Aim: To assess the effects of chronic MI on centre-to-base and transmural repolarization gradients at baseline and in response to adrenergic stimulation (isoproterenol) and endothelial factors (endothelin-1, ET-1).

Methods: Domestic pigs (n=5) were infarcted by temporal occlusion of the left circumflex (LCx) coronary artery. 7-12 weeks after infarct induction, animals were cardioplegically arrested under deep anaesthesia and sacrificed. Healthy pigs (n=11) were used as controls. All animal procedures conformed to the guidelines from Directive 2010/63/EU and were approved by local authorities. Ventricular slices were produced form transmural tissue blocks obtained from remote and adjacent zones of the infarct area at the base and in the centre of the ventricular wall. Same areas of the ventricle from healthy pigs were taken as controls. Slices from the endocardium, midmyocardium and epicardium were optically mapped to record transmembrane potential. Action Potential Duration (APD) was measured at 80% repolarization at 1Hz pacing frequency at baseline conditions and after the addition of 100 nM isoproterenol or 100 nM ET-1 .

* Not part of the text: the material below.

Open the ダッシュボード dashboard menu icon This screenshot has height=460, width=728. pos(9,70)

Results: Transmural heterogeneities in APD80 at basal conditions were attenuated in the infarcted tissue. Endocardial and epicardial tissue presented APD80 prolongation at the base of the infarcted hearts, especially in the areas adjacent to the infarct, while the midmyocardial tissue presented a slightly decreased APD80. At the centre, APD80 was decreased in all layers of the transmural wall, but this effect was more pronounced in the midmyocardial areas adjacent to the infarct. ET-1 prolonged APD80 by 38% (endo), 13% (mid) and 20% (endo) at the base and by 28%, 17% and 5% at the centre. Such a response was enhanced at the base in the areas adjacent to the infarct (63%, 40% and 15%) and maintained in the remote areas (14%, 18% and -3%). At the centre, the response to ET-1 was slightly diminished in the adjacent areas (3%, 25% and 5%). Isoproterenol shortened APD80 by 8% (mid) and 5% (epi) at the base and by 14% and 17% at the centre of healthy ventricles. There was a very mild response, however, at the base of the infarcted hearts (remote +1% and -3% and adjacent +5% and +11%), and the response in the centre was inverted (remote +19% and +18% and adjacent +8 and +0%).

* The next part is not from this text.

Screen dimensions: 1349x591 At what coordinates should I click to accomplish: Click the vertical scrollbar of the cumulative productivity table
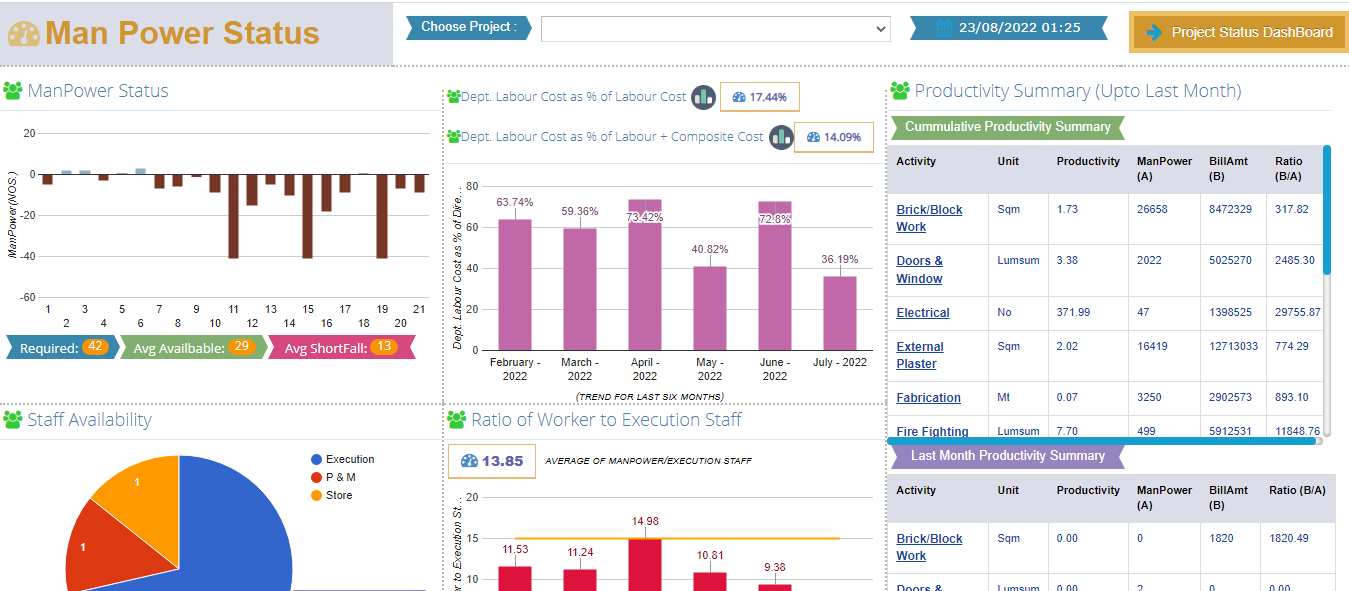1327,210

Conclusions: Chronic MI by occlusion of LCx in pigs leads to attenuation of transmural heterogeneities, spatially heterogeneous response to adrenergic stimulation and increased sensibility to ET-1. All these factors may indicate increased susceptibility to ventricular arrhythmias. Future studies of the mechanisms underlying the here described transmural heterogeneous remodelling in MI would lead to improved antiarrhythmic therapies. 



Where applicable, experiments conform with Society ethical requirements.